> Work to complete:
Your task is to restate the data word for word.

> Exercise inputs:
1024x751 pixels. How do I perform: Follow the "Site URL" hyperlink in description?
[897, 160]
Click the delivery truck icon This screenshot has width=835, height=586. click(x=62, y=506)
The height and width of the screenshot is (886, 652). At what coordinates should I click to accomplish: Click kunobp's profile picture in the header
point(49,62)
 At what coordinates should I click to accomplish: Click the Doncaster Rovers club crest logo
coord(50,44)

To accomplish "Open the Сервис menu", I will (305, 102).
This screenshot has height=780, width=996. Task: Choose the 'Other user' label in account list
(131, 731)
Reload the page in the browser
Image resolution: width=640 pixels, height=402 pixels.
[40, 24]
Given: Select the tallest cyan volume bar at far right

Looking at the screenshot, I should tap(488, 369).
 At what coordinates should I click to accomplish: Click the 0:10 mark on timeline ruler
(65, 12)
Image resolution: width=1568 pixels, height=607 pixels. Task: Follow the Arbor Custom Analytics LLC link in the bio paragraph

> Result of the task:
1024x751 pixels. How do I perform: Follow the "Site URL" hyperlink in description?
[897, 160]
Click the delivery truck icon This screenshot has width=835, height=586. click(x=62, y=506)
The height and width of the screenshot is (886, 652). At what coordinates should I click to accomplish: Click kunobp's profile picture in the header
point(49,62)
 At what coordinates should I click to accomplish: Click the Doncaster Rovers club crest logo
coord(50,44)

To accomplish "Open the Сервис menu", I will (305, 102).
This screenshot has height=780, width=996. Task: Choose the 'Other user' label in account list
(131, 731)
Reload the page in the browser
Image resolution: width=640 pixels, height=402 pixels.
[40, 24]
Given: Select the tallest cyan volume bar at far right

Looking at the screenshot, I should tap(488, 369).
 At what coordinates should I click to accomplish: Click the 0:10 mark on timeline ruler
(65, 12)
Image resolution: width=1568 pixels, height=607 pixels. Task: Follow the Arbor Custom Analytics LLC link in the bio paragraph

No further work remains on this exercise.